_TASK_
Every entry needs to be repeated exactly, with nothing left out.
Start of TASK MATERIAL
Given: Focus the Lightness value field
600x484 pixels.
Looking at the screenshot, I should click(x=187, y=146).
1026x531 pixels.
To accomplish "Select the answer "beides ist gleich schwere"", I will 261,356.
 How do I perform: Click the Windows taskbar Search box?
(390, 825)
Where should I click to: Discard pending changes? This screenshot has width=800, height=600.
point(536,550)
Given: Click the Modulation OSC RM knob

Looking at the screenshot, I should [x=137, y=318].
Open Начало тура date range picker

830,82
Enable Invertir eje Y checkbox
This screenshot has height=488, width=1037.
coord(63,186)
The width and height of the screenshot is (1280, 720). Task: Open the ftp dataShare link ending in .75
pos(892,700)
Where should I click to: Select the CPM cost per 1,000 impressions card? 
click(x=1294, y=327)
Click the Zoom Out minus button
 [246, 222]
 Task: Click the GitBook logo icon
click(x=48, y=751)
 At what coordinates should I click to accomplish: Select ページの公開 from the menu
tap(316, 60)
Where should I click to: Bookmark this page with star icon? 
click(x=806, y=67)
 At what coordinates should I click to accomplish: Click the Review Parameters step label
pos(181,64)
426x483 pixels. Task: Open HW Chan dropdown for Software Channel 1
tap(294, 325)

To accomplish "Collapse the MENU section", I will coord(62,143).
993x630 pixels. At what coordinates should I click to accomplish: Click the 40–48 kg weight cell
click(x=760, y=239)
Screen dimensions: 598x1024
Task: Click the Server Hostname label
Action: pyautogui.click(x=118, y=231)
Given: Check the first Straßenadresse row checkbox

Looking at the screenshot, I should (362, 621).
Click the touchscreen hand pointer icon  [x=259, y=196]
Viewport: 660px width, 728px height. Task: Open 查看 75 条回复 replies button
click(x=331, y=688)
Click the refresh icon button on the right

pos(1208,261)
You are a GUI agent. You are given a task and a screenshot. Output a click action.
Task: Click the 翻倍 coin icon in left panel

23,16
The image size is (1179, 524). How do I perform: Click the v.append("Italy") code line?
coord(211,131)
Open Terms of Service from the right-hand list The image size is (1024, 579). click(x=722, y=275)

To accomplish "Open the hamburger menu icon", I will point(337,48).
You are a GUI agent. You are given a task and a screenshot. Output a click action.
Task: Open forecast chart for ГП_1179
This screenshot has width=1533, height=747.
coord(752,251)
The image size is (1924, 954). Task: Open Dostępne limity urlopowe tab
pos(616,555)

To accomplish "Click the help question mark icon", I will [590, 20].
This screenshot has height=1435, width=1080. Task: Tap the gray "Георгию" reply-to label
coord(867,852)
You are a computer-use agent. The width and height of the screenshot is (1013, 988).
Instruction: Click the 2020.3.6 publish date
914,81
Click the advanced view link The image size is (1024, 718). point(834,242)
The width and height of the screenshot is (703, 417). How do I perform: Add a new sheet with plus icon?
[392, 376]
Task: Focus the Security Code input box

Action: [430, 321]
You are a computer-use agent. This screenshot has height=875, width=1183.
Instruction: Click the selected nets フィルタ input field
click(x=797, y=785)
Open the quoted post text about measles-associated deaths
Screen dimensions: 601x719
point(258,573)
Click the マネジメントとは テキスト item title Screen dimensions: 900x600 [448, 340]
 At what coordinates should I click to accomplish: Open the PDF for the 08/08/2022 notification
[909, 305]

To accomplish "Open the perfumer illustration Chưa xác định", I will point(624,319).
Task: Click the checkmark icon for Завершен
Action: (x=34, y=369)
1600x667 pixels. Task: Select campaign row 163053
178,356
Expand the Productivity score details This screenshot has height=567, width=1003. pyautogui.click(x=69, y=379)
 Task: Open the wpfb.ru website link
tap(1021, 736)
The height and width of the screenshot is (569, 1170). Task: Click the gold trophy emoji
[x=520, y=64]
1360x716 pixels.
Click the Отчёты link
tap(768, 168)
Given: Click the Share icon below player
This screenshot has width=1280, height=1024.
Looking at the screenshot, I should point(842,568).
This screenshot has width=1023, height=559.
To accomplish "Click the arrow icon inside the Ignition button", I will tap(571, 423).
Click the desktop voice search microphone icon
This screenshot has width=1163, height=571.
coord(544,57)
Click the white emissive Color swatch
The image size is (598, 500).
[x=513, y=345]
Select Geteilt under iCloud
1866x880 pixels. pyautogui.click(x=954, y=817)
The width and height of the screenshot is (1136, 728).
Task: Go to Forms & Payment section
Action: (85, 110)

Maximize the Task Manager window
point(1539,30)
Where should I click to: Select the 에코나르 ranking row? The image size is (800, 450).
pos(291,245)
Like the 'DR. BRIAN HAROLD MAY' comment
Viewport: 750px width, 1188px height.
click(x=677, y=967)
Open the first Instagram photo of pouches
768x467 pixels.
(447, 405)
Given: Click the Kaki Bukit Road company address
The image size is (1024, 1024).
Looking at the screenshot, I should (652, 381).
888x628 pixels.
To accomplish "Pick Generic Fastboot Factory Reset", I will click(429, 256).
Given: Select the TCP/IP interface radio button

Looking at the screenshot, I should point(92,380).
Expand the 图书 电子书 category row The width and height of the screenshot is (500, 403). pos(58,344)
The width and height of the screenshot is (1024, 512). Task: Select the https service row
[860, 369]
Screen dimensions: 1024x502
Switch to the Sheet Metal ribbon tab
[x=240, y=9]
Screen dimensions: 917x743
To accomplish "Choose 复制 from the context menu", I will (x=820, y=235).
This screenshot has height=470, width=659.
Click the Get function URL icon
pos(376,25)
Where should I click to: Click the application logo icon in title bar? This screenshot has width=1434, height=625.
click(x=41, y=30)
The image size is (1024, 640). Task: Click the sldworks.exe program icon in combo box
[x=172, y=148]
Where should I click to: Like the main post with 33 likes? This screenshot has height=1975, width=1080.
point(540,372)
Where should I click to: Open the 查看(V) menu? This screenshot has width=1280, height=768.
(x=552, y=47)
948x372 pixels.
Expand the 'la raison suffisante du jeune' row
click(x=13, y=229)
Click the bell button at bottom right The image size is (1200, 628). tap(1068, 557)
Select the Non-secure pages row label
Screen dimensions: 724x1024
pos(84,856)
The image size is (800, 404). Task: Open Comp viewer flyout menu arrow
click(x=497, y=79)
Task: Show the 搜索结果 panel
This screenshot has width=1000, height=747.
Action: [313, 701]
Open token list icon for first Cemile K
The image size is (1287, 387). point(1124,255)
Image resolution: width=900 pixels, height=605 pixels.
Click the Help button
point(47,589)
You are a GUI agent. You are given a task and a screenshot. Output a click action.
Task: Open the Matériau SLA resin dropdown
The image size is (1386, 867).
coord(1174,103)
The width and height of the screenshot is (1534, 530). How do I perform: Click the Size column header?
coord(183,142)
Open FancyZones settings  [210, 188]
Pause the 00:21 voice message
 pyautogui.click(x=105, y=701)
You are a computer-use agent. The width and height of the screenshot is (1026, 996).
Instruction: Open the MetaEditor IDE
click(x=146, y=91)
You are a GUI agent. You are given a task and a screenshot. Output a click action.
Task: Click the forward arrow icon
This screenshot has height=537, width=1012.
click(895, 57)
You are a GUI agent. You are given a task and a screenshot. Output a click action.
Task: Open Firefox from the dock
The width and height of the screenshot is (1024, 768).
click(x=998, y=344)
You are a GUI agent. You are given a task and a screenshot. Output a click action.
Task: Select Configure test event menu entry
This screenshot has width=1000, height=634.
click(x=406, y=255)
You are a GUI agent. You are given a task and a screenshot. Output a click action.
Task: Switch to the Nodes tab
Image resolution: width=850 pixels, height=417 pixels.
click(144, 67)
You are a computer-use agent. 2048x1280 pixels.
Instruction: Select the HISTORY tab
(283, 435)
End of TASK MATERIAL
_OUTPUT FOR THIS EXERCISE_
Given: Focus the Lightness value field
600x484 pixels.
Looking at the screenshot, I should click(x=187, y=146).
1026x531 pixels.
To accomplish "Select the answer "beides ist gleich schwere"", I will 261,356.
 How do I perform: Click the Windows taskbar Search box?
(390, 825)
Where should I click to: Discard pending changes? This screenshot has width=800, height=600.
point(536,550)
Given: Click the Modulation OSC RM knob

Looking at the screenshot, I should [x=137, y=318].
Open Начало тура date range picker

830,82
Enable Invertir eje Y checkbox
This screenshot has height=488, width=1037.
coord(63,186)
The width and height of the screenshot is (1280, 720). Task: Open the ftp dataShare link ending in .75
pos(892,700)
Where should I click to: Select the CPM cost per 1,000 impressions card? 
click(x=1294, y=327)
Click the Zoom Out minus button
 [246, 222]
 Task: Click the GitBook logo icon
click(x=48, y=751)
 At what coordinates should I click to accomplish: Select ページの公開 from the menu
tap(316, 60)
Where should I click to: Bookmark this page with star icon? 
click(x=806, y=67)
 At what coordinates should I click to accomplish: Click the Review Parameters step label
pos(181,64)
426x483 pixels. Task: Open HW Chan dropdown for Software Channel 1
tap(294, 325)

To accomplish "Collapse the MENU section", I will coord(62,143).
993x630 pixels. At what coordinates should I click to accomplish: Click the 40–48 kg weight cell
click(x=760, y=239)
Screen dimensions: 598x1024
Task: Click the Server Hostname label
Action: pyautogui.click(x=118, y=231)
Given: Check the first Straßenadresse row checkbox

Looking at the screenshot, I should (362, 621).
Click the touchscreen hand pointer icon  [x=259, y=196]
Viewport: 660px width, 728px height. Task: Open 查看 75 条回复 replies button
click(x=331, y=688)
Click the refresh icon button on the right

pos(1208,261)
You are a GUI agent. You are given a task and a screenshot. Output a click action.
Task: Click the 翻倍 coin icon in left panel

23,16
The image size is (1179, 524). How do I perform: Click the v.append("Italy") code line?
coord(211,131)
Open Terms of Service from the right-hand list The image size is (1024, 579). click(x=722, y=275)

To accomplish "Open the hamburger menu icon", I will point(337,48).
You are a GUI agent. You are given a task and a screenshot. Output a click action.
Task: Open forecast chart for ГП_1179
This screenshot has width=1533, height=747.
coord(752,251)
The image size is (1924, 954). Task: Open Dostępne limity urlopowe tab
pos(616,555)

To accomplish "Click the help question mark icon", I will [590, 20].
This screenshot has height=1435, width=1080. Task: Tap the gray "Георгию" reply-to label
coord(867,852)
You are a computer-use agent. The width and height of the screenshot is (1013, 988).
Instruction: Click the 2020.3.6 publish date
914,81
Click the advanced view link The image size is (1024, 718). point(834,242)
The width and height of the screenshot is (703, 417). How do I perform: Add a new sheet with plus icon?
[392, 376]
Task: Focus the Security Code input box

Action: [430, 321]
You are a computer-use agent. This screenshot has height=875, width=1183.
Instruction: Click the selected nets フィルタ input field
click(x=797, y=785)
Open the quoted post text about measles-associated deaths
Screen dimensions: 601x719
point(258,573)
Click the マネジメントとは テキスト item title Screen dimensions: 900x600 [448, 340]
 At what coordinates should I click to accomplish: Open the PDF for the 08/08/2022 notification
[909, 305]

To accomplish "Open the perfumer illustration Chưa xác định", I will point(624,319).
Task: Click the checkmark icon for Завершен
Action: (x=34, y=369)
1600x667 pixels. Task: Select campaign row 163053
178,356
Expand the Productivity score details This screenshot has height=567, width=1003. pyautogui.click(x=69, y=379)
 Task: Open the wpfb.ru website link
tap(1021, 736)
The height and width of the screenshot is (569, 1170). Task: Click the gold trophy emoji
[x=520, y=64]
1360x716 pixels.
Click the Отчёты link
tap(768, 168)
Given: Click the Share icon below player
This screenshot has width=1280, height=1024.
Looking at the screenshot, I should point(842,568).
This screenshot has width=1023, height=559.
To accomplish "Click the arrow icon inside the Ignition button", I will tap(571, 423).
Click the desktop voice search microphone icon
This screenshot has width=1163, height=571.
coord(544,57)
Click the white emissive Color swatch
The image size is (598, 500).
[x=513, y=345]
Select Geteilt under iCloud
1866x880 pixels. pyautogui.click(x=954, y=817)
The width and height of the screenshot is (1136, 728).
Task: Go to Forms & Payment section
Action: (85, 110)

Maximize the Task Manager window
point(1539,30)
Where should I click to: Select the 에코나르 ranking row? The image size is (800, 450).
pos(291,245)
Like the 'DR. BRIAN HAROLD MAY' comment
Viewport: 750px width, 1188px height.
click(x=677, y=967)
Open the first Instagram photo of pouches
768x467 pixels.
(447, 405)
Given: Click the Kaki Bukit Road company address
The image size is (1024, 1024).
Looking at the screenshot, I should (652, 381).
888x628 pixels.
To accomplish "Pick Generic Fastboot Factory Reset", I will click(429, 256).
Given: Select the TCP/IP interface radio button

Looking at the screenshot, I should point(92,380).
Expand the 图书 电子书 category row The width and height of the screenshot is (500, 403). pos(58,344)
The width and height of the screenshot is (1024, 512). Task: Select the https service row
[860, 369]
Screen dimensions: 1024x502
Switch to the Sheet Metal ribbon tab
[x=240, y=9]
Screen dimensions: 917x743
To accomplish "Choose 复制 from the context menu", I will (x=820, y=235).
This screenshot has height=470, width=659.
Click the Get function URL icon
pos(376,25)
Where should I click to: Click the application logo icon in title bar? This screenshot has width=1434, height=625.
click(x=41, y=30)
The image size is (1024, 640). Task: Click the sldworks.exe program icon in combo box
[x=172, y=148]
Where should I click to: Like the main post with 33 likes? This screenshot has height=1975, width=1080.
point(540,372)
Where should I click to: Open the 查看(V) menu? This screenshot has width=1280, height=768.
(x=552, y=47)
948x372 pixels.
Expand the 'la raison suffisante du jeune' row
click(x=13, y=229)
Click the bell button at bottom right The image size is (1200, 628). tap(1068, 557)
Select the Non-secure pages row label
Screen dimensions: 724x1024
pos(84,856)
The image size is (800, 404). Task: Open Comp viewer flyout menu arrow
click(x=497, y=79)
Task: Show the 搜索结果 panel
This screenshot has width=1000, height=747.
Action: [313, 701]
Open token list icon for first Cemile K
The image size is (1287, 387). point(1124,255)
Image resolution: width=900 pixels, height=605 pixels.
Click the Help button
point(47,589)
You are a GUI agent. You are given a task and a screenshot. Output a click action.
Task: Open the Matériau SLA resin dropdown
The image size is (1386, 867).
coord(1174,103)
The width and height of the screenshot is (1534, 530). How do I perform: Click the Size column header?
coord(183,142)
Open FancyZones settings  [210, 188]
Pause the 00:21 voice message
 pyautogui.click(x=105, y=701)
You are a computer-use agent. The width and height of the screenshot is (1026, 996).
Instruction: Open the MetaEditor IDE
click(x=146, y=91)
You are a GUI agent. You are given a task and a screenshot. Output a click action.
Task: Click the forward arrow icon
This screenshot has height=537, width=1012.
click(895, 57)
You are a GUI agent. You are given a task and a screenshot. Output a click action.
Task: Open Firefox from the dock
The width and height of the screenshot is (1024, 768).
click(x=998, y=344)
You are a GUI agent. You are given a task and a screenshot. Output a click action.
Task: Select Configure test event menu entry
This screenshot has width=1000, height=634.
click(x=406, y=255)
You are a GUI agent. You are given a task and a screenshot. Output a click action.
Task: Switch to the Nodes tab
Image resolution: width=850 pixels, height=417 pixels.
click(144, 67)
You are a computer-use agent. 2048x1280 pixels.
Instruction: Select the HISTORY tab
(283, 435)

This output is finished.